## Stored data entries
####

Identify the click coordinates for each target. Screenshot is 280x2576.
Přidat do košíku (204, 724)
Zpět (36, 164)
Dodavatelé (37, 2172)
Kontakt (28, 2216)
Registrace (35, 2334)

####

## Task
From the records above, extract each line exactly as shown.

## Solution to the problem
Identify the click coordinates for each target. Screenshot is 280x2576.
Přidat do košíku (204, 724)
Zpět (36, 164)
Dodavatelé (37, 2172)
Kontakt (28, 2216)
Registrace (35, 2334)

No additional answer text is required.